Posté le par Philippe Richard dans Informatique et Numérique

Le réseau Iridium s’associe à Amazon pour apporter une couverture mondiale à l’Internet des objets. Lancement en 2019. D’autres concurrents investissent aussi ce marché.

En 1998, Iridium lançait ses premiers satellites. Son réseau permettait de téléphoner au milieu du désert ! A cette époque, les smartphones n’existaient pas encore ; il n’y avait que des téléphones mobiles.

Aujourd’hui, l’entreprise renforce sa position en misant sur l’Internet des objets.
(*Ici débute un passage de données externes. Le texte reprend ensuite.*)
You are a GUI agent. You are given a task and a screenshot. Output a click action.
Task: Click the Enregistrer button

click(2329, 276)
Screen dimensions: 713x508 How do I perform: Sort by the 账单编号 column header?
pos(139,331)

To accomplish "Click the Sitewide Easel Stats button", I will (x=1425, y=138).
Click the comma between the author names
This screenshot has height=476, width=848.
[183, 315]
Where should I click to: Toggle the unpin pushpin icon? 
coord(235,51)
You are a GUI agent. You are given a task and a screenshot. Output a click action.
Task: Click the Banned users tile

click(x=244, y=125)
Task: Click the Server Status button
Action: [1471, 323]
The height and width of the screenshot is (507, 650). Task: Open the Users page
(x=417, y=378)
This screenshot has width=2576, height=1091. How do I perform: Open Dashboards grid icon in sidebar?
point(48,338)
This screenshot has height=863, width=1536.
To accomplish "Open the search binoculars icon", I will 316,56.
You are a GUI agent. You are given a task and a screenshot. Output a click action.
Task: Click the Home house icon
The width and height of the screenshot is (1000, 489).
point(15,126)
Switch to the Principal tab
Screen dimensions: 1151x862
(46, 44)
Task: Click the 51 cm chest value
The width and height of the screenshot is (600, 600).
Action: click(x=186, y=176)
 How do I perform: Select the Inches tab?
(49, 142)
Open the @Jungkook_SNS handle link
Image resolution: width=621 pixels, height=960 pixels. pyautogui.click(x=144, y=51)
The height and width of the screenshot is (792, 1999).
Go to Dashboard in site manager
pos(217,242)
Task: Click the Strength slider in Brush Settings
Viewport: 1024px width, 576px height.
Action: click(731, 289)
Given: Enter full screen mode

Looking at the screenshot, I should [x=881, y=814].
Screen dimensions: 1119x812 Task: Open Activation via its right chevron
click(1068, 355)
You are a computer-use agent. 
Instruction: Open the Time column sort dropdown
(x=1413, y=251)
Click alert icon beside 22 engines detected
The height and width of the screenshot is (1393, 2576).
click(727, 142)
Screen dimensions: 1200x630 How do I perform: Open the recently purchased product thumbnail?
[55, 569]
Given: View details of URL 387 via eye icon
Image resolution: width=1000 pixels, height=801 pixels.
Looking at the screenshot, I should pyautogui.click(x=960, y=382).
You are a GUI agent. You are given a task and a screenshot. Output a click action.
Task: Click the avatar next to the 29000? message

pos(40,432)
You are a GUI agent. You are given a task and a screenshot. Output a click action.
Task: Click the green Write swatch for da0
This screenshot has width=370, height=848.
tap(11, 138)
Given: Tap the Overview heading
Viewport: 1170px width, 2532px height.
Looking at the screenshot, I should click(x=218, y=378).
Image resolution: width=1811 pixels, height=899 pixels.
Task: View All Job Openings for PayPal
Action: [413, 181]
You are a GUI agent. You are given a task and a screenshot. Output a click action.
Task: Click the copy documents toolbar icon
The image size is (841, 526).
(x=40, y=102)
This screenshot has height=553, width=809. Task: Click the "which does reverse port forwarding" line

Avec environ 630 000 dispositifs actifs au 30 juin 2018, le nombre d’abonnés IoT (Internet des objets) d’Iridium a bénéficié d’un taux de croissance annuel d’environ 19 % au cours des trois dernières années. Mais les ambitions d’Iridium ne s’arrêtent pas là.

L’entreprise s’est donc associée à Amazon web services (AWS) pour le développement d’Iridium CloudConnect for Internet of Things. Cette solution est la première et la seule dans le cloud qui offre une couverture mondiale pour les applications reposant sur l’Internet des objets. Le réseau CloudConnect se concentrera sur les zones où les technologies cellulaires ne le sont pas déployées ou optimisées.

75 satellites Iridium NEXT

Avec ce partenariat, le duo espère ainsi répondre aux besoins du marché. Selon IHSMarkit Inc., l’IoT mondial devrait continuer à croître rapidement pour atteindre environ 75 milliards de dispositifs d’ici 2025.

Grâce à cette entente, chaque partenaire actuel d’Iridium sera en mesure d’adopter rapidement les services SSFE (services sans fil évolués), grâce à la traduction automatisée des protocoles exclusifs du réseau Iridium et des protocoles IoT standards pris en charge par AWS IoT.

Les clients professionnels d’Amazon seront en mesure de réduire les efforts d’ingénierie, les coûts d’exploitation fixes et le temps nécessaire au développement de nouveaux produits et services, grâce à la puissance et aux capacités de AWS IoT.

De son coté, Iridium a entamé un renouvellement de sa flotte de satellites. Initialement prévue pour une mise en service opérationnelle en 2017, le calendrier avait été décalé après l’explosion d’une fusée Falcon 9 au cours du remplissage de carburant, sur sa rampe de lancement.

Sept lancements ont eu lieu avec SpaceX (la société d’Elon Musk, patron aussi de Tesla), qui a livré 65 nouveaux satellites. Au total, 75 satellites construits par Thales Alenia Space (66 pour la constellation active et 9 en tant que pièces de rechange) seront mis sur orbite (à 780 km d’altitude). Ce service offrira aussi des services à haut débit, ainsi que le suivi des avions et bateaux.

Mais Iridium n’est plus le seul à proposer des services IoT par satellite. Au moins vingt start-up utilisent les nanosatellites pour en fournir (reposant notamment sur les solutions  LoRaWAN et LPGAN pour « Low Power Global Area Network ») à moindre coût.

C’est le cas, surtout, de CLS (Collecte Localisation Satellites), opérateur mondial du système de localisation et de collecte de données Argos, qui a décidé de lancer une constellation de nanosatellites (opérationnels en 2030) via sa nouvelle filiale, Kinéis, et avec le concours du CNES.